-- BEGIN --

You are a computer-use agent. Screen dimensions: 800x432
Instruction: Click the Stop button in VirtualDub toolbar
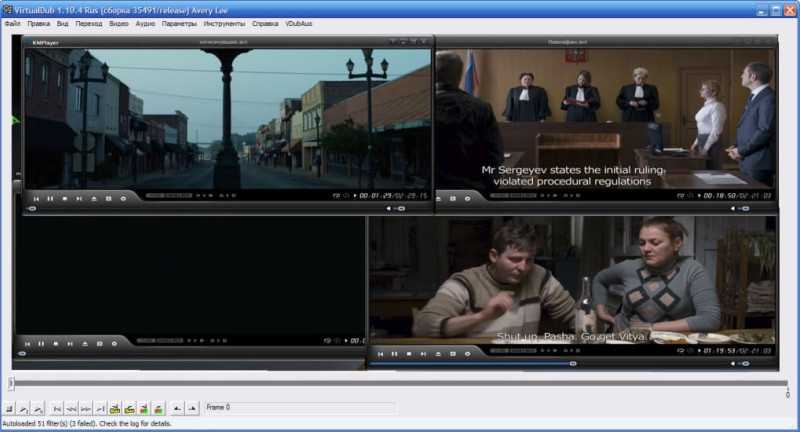click(x=9, y=409)
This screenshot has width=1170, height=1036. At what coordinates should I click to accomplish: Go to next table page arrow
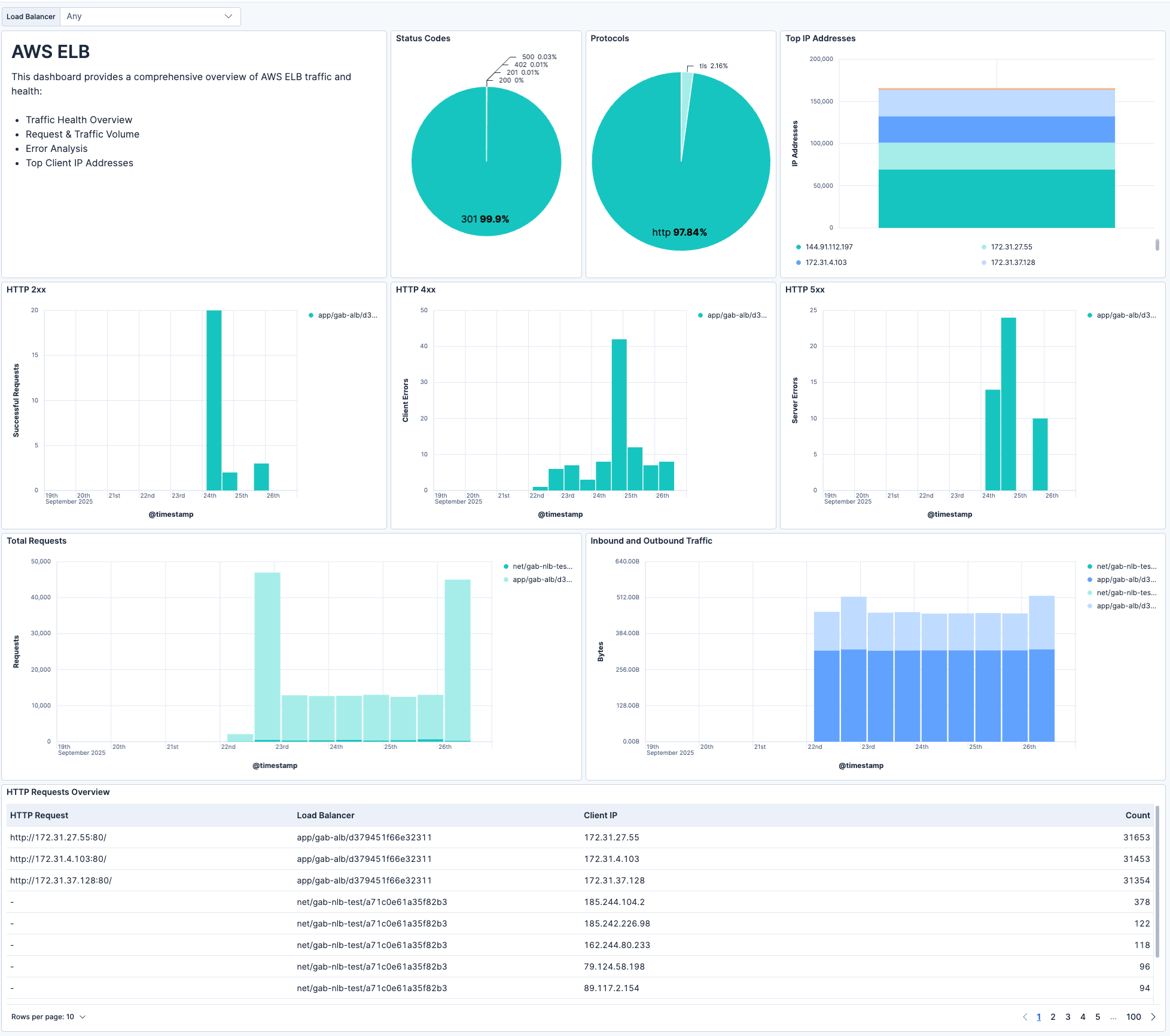tap(1153, 1017)
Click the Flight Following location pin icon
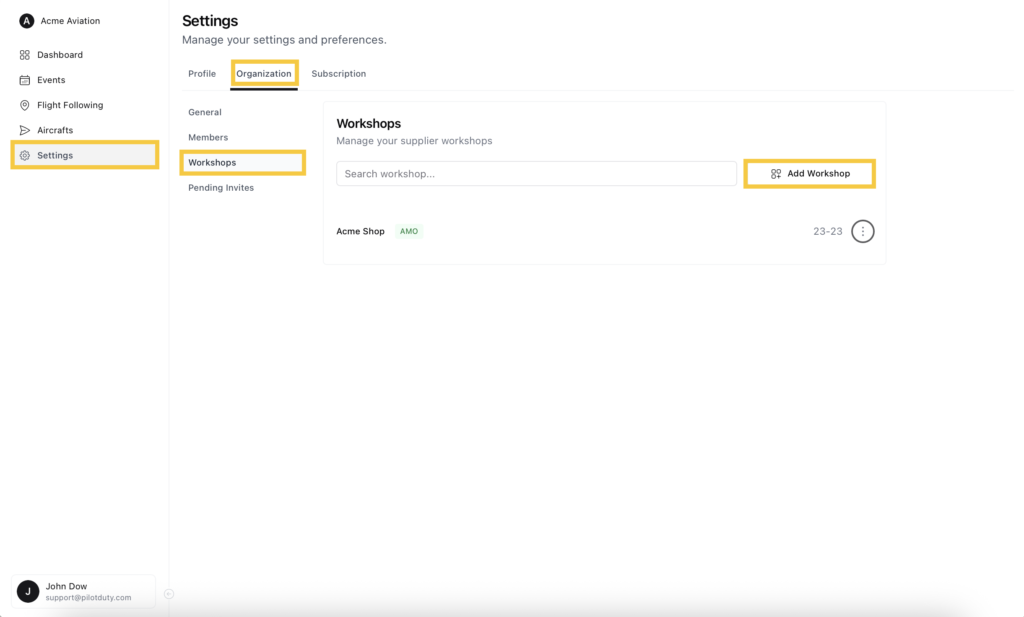This screenshot has height=617, width=1024. click(x=25, y=105)
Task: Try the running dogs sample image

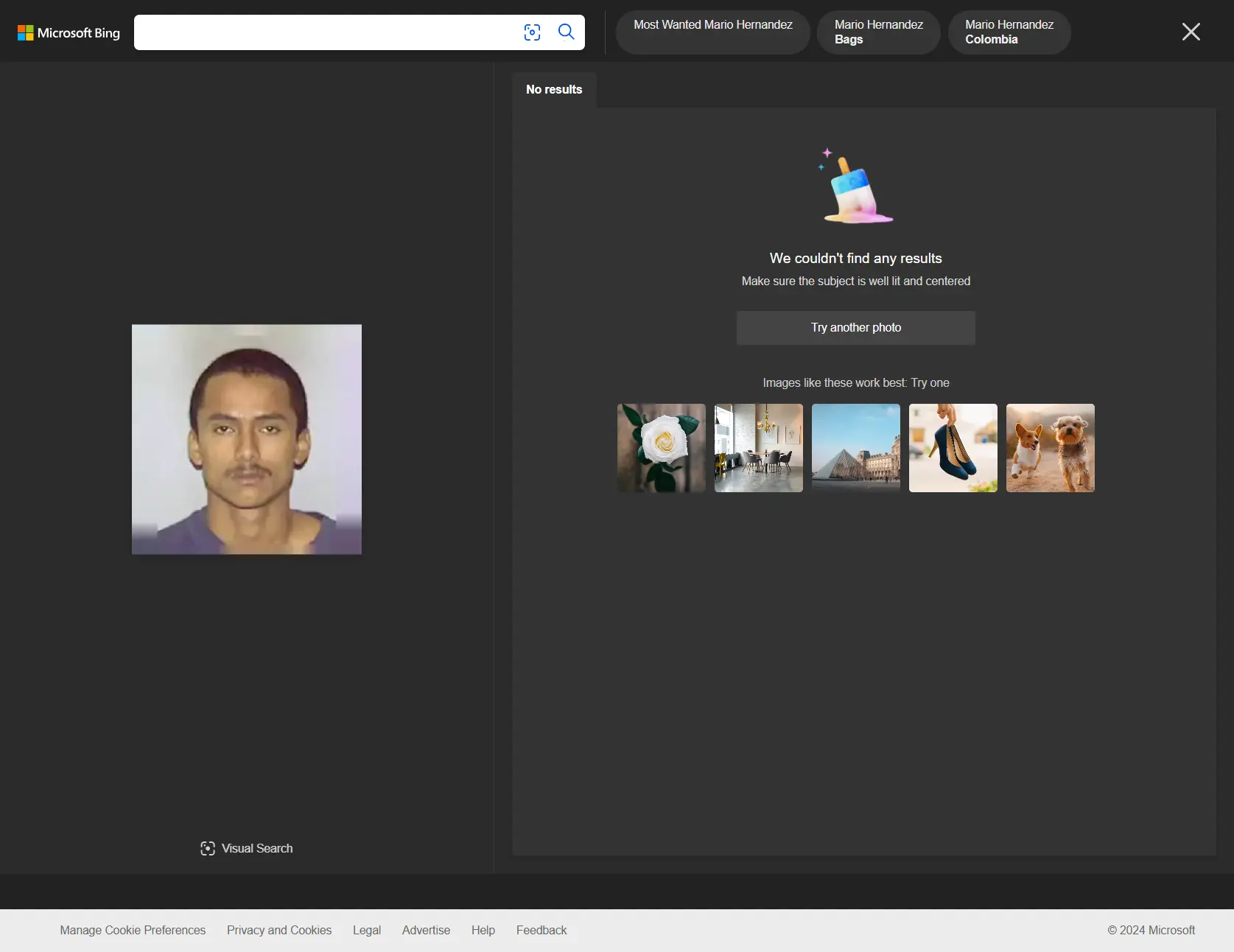Action: (x=1050, y=448)
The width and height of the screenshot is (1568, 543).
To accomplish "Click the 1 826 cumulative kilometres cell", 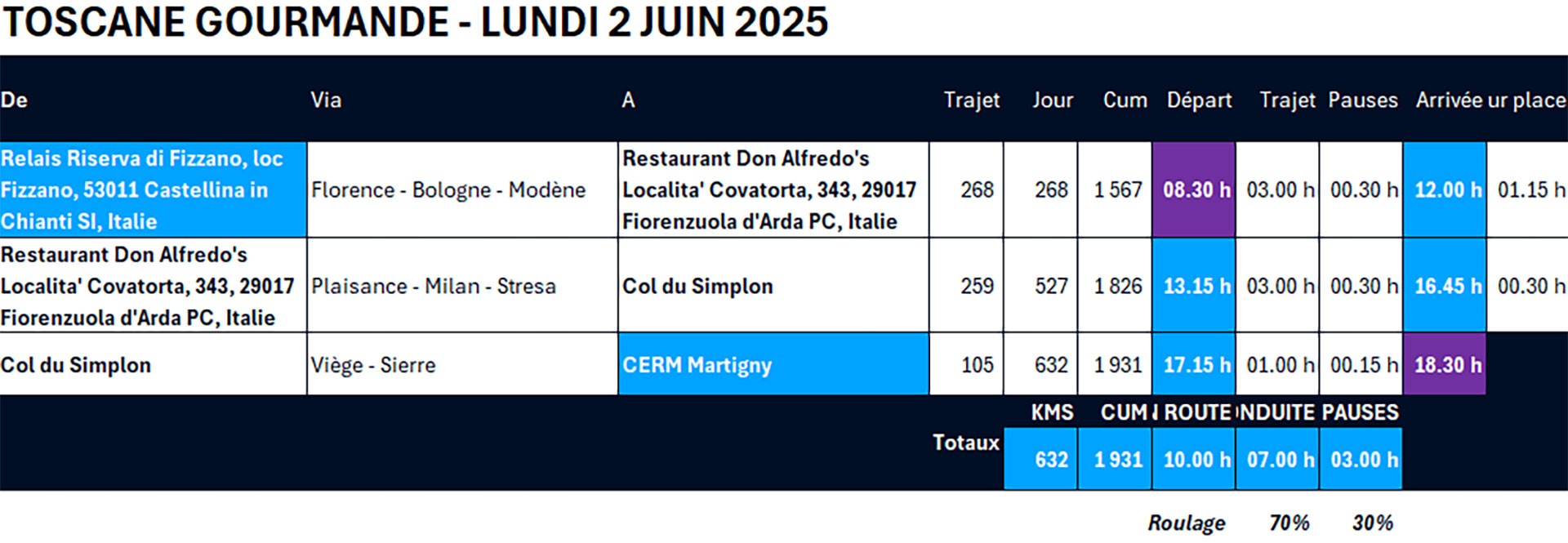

-- END --

Your task - Return verbatim every line of the entries from the one containing "This screenshot has width=1170, height=1036." down through the last line of the entries, both ends included. Omit the pictures from the output.

Reply -
This screenshot has width=1170, height=1036. At what coordinates should I click to accomplish: Go to next table page arrow
tap(1153, 1017)
Click the Flight Following location pin icon
This screenshot has height=617, width=1024. click(x=25, y=105)
Task: Try the running dogs sample image

Action: (x=1050, y=448)
The width and height of the screenshot is (1568, 543).
To accomplish "Click the 1 826 cumulative kilometres cell", 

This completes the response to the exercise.